Select gp120 V2 domain specific antibodies derived from HIV and SIV infection and vaccination inhibit gp120 binding to α₄β₇

The GI tract is preferentially targeted during acute/early HIV-1 infection. Consequent damage to the gut plays a central role in HIV pathogenesis. The basis for preferential targeting of gut tissues is not well defined. Recombinant proteins and synthetic peptides derived from HIV and SIV gp120 bind directly to integrin α₄β₇, a gut-homing receptor. Using both cell-surface expressed α₄β₇and a soluble α₄β₇heterodimer we demonstrate that its specific affinity for gp120 is similar to its affinity for MAdCAM (its natural ligand).
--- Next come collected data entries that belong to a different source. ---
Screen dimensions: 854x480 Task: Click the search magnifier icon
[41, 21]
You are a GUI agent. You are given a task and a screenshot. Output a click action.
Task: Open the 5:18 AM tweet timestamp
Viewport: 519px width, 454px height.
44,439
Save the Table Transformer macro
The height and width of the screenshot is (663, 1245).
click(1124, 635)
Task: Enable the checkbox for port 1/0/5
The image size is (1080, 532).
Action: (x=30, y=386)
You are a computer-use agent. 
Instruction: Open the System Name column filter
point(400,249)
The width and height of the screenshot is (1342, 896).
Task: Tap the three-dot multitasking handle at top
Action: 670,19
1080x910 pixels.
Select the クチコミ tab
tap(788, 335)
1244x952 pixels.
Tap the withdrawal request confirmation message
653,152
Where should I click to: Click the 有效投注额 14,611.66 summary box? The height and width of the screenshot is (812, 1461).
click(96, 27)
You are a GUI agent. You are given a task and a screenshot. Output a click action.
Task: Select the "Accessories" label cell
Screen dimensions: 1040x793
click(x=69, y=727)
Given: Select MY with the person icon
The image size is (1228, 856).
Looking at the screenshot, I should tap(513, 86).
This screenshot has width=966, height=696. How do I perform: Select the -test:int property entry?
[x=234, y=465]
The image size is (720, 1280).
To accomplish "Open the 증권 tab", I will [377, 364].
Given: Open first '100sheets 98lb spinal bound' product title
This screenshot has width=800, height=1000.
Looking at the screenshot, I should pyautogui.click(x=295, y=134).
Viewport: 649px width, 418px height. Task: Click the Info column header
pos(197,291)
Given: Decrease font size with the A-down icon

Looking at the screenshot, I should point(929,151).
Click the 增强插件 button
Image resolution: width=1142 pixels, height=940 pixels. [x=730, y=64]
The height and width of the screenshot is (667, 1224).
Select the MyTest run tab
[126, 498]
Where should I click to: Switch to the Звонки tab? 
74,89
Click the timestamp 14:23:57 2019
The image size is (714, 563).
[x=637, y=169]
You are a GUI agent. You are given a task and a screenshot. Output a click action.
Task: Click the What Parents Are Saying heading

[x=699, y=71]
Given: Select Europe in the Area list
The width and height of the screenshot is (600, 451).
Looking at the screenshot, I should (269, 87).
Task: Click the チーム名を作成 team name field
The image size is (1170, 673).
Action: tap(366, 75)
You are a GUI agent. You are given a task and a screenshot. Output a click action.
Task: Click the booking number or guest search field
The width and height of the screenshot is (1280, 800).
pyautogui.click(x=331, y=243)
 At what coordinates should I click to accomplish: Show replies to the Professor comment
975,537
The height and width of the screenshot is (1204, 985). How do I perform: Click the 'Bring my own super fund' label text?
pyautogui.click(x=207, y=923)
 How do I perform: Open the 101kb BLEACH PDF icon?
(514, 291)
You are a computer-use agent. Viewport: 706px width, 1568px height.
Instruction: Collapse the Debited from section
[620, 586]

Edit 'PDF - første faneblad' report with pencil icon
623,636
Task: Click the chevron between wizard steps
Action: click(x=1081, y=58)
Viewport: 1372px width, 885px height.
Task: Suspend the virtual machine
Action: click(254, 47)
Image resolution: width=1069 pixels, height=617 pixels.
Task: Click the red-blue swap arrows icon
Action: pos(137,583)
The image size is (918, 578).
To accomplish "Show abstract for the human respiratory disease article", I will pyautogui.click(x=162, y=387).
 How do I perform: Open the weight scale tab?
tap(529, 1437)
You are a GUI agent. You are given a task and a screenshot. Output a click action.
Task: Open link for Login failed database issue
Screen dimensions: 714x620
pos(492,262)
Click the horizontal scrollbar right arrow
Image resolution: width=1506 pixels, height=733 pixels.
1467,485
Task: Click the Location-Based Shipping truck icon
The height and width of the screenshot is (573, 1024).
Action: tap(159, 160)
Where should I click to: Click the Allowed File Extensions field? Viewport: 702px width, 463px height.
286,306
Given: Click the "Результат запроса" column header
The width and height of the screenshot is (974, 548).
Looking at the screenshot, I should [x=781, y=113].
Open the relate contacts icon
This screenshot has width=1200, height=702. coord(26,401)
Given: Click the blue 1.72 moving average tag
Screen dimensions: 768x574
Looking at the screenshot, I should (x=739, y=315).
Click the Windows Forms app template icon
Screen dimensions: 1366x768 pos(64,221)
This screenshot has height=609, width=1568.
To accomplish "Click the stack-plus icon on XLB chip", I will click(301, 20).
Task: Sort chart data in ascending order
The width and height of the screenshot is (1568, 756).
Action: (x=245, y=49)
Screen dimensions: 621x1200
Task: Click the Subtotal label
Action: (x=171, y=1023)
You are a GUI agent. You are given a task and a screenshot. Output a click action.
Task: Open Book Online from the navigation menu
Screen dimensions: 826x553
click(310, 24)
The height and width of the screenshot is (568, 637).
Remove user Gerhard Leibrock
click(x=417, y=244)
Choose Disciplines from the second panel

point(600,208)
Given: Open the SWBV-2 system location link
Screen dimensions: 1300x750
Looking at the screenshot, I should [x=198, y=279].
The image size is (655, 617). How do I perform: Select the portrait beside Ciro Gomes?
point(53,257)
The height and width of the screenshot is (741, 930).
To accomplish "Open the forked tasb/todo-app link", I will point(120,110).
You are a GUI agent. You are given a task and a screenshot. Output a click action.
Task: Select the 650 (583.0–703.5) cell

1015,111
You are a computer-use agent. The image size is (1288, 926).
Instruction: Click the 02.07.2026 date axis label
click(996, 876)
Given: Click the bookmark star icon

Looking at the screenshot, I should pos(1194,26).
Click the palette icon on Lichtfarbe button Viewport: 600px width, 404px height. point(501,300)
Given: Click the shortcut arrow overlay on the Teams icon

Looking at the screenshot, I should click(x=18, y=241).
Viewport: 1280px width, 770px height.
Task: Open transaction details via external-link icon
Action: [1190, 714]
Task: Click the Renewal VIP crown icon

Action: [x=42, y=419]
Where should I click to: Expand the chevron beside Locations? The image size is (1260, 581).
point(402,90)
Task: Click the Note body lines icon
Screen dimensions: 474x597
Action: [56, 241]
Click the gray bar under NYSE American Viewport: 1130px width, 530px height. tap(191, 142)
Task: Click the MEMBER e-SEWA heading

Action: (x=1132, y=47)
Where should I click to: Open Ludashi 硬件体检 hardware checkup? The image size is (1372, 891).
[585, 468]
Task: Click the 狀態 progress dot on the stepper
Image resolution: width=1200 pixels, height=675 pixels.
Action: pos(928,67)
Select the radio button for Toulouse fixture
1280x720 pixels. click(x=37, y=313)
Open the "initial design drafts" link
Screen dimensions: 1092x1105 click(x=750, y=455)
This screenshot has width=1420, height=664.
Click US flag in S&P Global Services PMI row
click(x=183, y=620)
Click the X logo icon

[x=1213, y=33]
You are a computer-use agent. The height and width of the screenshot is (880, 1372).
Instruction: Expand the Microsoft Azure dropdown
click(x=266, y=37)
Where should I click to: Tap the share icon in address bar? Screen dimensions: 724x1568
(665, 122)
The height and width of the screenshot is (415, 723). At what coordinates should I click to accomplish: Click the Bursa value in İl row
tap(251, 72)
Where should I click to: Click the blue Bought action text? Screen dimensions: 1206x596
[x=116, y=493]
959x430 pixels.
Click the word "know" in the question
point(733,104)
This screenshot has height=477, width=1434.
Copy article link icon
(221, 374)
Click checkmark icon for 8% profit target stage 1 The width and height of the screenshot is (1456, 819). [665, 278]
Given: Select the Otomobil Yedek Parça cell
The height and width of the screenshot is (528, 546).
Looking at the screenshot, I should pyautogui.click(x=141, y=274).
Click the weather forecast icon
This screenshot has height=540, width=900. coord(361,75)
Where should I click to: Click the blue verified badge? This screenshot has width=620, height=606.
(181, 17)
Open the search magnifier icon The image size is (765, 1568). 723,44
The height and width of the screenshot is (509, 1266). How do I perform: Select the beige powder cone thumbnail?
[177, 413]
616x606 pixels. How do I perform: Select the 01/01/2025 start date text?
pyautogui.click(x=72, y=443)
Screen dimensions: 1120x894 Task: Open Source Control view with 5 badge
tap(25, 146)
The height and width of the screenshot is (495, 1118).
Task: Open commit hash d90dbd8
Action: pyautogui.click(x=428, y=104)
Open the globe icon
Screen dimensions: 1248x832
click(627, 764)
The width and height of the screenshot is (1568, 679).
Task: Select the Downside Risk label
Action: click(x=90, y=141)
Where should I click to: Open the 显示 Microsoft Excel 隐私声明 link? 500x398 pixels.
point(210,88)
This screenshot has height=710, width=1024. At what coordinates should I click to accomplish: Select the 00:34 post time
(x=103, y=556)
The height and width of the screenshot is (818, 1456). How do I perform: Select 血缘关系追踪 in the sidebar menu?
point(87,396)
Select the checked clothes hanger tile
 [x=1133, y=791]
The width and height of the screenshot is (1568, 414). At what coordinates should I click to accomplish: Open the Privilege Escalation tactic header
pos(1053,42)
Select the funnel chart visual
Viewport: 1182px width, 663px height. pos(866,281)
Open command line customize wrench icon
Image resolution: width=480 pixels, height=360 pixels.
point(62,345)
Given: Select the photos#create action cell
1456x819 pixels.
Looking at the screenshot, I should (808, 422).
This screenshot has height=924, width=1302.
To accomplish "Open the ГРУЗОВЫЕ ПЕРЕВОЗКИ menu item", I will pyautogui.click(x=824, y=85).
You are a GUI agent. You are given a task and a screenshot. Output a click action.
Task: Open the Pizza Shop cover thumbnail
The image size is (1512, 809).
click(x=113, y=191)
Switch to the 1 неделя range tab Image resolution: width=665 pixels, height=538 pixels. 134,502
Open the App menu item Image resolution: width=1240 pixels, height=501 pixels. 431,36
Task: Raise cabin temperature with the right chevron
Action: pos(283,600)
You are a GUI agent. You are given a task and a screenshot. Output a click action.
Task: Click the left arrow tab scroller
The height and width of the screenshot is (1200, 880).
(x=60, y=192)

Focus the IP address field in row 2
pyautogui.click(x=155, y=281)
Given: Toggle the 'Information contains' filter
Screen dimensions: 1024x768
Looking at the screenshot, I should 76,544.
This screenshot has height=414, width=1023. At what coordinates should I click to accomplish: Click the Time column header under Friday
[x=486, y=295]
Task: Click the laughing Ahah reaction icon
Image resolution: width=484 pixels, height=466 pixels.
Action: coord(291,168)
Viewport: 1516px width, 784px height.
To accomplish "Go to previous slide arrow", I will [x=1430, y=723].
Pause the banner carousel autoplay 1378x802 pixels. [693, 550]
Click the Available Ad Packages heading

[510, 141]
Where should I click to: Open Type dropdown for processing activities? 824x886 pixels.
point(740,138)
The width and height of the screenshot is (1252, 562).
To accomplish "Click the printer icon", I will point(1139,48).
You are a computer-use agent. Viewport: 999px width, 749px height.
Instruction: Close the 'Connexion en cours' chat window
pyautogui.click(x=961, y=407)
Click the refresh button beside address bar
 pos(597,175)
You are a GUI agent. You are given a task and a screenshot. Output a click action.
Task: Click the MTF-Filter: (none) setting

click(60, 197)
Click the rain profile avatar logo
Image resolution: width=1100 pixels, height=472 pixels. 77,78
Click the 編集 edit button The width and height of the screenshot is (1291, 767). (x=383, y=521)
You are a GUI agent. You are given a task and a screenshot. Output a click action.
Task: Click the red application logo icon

The gp120 V2 domain preferentially engages extended forms of α₄β₇in a cation -sensitive manner and is inhibited by soluble MAdCAM. Thus, V2 mimics MAdCAM in the way that it binds to α₄β₇, providing HIV a potential mechanism to discriminate between functionally distinct subsets of lymphocytes, including those with gut-homing potential. Furthermore, α₄β₇antagonists developed for the treatment of inflammatory bowel diseases, block V2 binding to α₄β₇. A 15-amino acid V2 -derived peptide is sufficient to mediate binding to α₄β₇. It includes the canonical LDV/I α₄β₇binding site, a cryptic epitope that lies 7–9 amino acids amino terminal to the LDV/I, and residues K169 and I181. These two residues were identified in a sieve analysis of the RV144 vaccine trial as sites of vaccine -mediated immune pressure. HIV and SIV V2 mAbs elicited by both vaccination and infection that recognize this peptide block V2-α₄β₇interactions. These mAbs recognize conformations absent from the β- barrel presented in a stabilized HIV SOSIP gp120/41 trimer. The mimicry of MAdCAM-α₄β₇interactions by V2 may influence early events in HIV infection, particularly the rapid seeding of gut tissues, and supports the view that HIV replication in gut tissue is a central feature of HIV pathogenesis.